Because Knight had a prior 2003 conviction in the Eastern District of Missouri for possession of child pornography in violation of 18 U.S.C. § 2252A(a)(5)(B), Knight was subject to a 15-year minimum sentence on the receipt charge and a 10-year minimum sentence on the possession charge. See 18 U.S.C. § 2252A(b)(1), (2). The district court sentenced Knight to 192 months (16 years) imprisonment, to be followed by a lifetime of supervised release.

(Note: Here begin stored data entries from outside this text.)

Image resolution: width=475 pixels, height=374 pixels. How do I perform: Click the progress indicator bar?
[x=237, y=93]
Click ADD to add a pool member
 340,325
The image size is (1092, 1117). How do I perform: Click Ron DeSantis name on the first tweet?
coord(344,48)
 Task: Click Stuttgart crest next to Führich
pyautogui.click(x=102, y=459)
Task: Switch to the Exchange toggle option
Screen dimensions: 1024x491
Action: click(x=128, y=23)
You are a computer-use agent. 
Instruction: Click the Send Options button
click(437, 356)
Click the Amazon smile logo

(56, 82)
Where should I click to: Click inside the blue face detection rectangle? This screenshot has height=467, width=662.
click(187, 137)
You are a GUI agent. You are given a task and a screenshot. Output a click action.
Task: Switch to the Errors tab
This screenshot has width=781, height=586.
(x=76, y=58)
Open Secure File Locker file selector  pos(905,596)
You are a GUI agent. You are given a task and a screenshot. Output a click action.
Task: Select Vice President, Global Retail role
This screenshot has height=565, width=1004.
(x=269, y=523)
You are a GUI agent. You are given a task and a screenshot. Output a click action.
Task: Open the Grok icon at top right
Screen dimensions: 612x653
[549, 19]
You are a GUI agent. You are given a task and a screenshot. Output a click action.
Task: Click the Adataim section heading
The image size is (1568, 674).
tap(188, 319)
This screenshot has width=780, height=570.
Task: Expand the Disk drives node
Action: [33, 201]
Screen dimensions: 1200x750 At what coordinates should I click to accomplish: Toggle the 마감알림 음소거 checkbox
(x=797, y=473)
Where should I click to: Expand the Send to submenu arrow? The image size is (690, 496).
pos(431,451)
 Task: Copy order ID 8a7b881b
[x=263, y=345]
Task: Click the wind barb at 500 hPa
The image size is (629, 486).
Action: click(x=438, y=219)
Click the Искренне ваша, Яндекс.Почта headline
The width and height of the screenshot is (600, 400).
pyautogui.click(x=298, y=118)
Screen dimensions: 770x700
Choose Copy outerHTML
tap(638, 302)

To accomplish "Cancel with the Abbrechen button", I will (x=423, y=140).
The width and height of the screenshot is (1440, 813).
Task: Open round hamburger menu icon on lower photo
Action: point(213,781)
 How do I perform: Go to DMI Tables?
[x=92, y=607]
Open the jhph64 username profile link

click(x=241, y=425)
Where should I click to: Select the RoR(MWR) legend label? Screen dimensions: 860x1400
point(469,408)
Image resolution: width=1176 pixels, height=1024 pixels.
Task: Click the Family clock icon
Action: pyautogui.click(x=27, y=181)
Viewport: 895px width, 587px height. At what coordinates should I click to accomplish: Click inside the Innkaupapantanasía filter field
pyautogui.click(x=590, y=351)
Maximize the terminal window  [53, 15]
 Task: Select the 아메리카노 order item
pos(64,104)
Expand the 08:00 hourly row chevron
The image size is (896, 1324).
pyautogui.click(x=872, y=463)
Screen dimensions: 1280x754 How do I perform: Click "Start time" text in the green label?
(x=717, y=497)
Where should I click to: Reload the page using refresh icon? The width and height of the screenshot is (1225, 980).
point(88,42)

As to the conditions of supervised release, the Probation Office's Presentence Report (“PSR”) recommended imposition of the “standard conditions of supervision recommended by the Sentencing Commission,” see U.S.S.G § 5D1.3(c) (listing those conditions), the applicable mandatory conditions of supervised release, see id. § 5D1.3(a), and 12 special conditions. The district court asked whether Knight had “any objections to any of the conditions set forth in the PSR,” and Knight objected to only one condition, namely, the special condition requiring that he submit to periodic polygraph tests. The district court overruled that objection. In pronouncing sentence, the court recited orally all of the mandatory and special conditions, but not the standard conditions.
Knight timely appealed his conviction and sentence. We have jurisdiction under 28 U.S.C. § 1291 and 18 U.S.C. § 3742(a).
II
On appeal, Knight challenges, inter alia, the following special condition of supervised release:
No Pornography — You must not view or possess any “visual depiction” (as defined in 18 U.S.C. § 2256(5)), or any photograph, film, video, picture, or computer generated image or picture, whether made or produced by electronic, mechanical, or other means, of “sexually explicit conduct” (as defined by 18 U.S.C. § 2256(2)) involving children, or “actual sexually explicit conduct” (as defined by 18 U.S.C. § 2257(h)(1)) involving adults. These restrictions do not apply to materials necessary to, and used for, any future appeals, or materials prepared or used for the purposes of sex-offender treatment.
Specifically, Knight contends that, under our decision in United States v. Cope, 527 F.3d 944 (9th Cir. 2008), this condition is impermissibly overbroad to the extent that it does not exempt use of such materials for purposes of asserting a future “collateral challenge” to his conviction and sentence. Because Knight did not object to this special condition below, our review is only for plain error. United States v. Daniels, 541 F.3d 915, 927 (9th Cir. 2008). “Plain error is (1) error, (2) that is plain, (3) that affects substantial rights, and (4) [that] ․ seriously affects the fairness, integrity, or public reputation of judicial proceedings.” United States v. Gadson, 763 F.3d 1189, 1203 (9th Cir. 2014) (simplified). Here, Knight fails at the first step, because there is no error.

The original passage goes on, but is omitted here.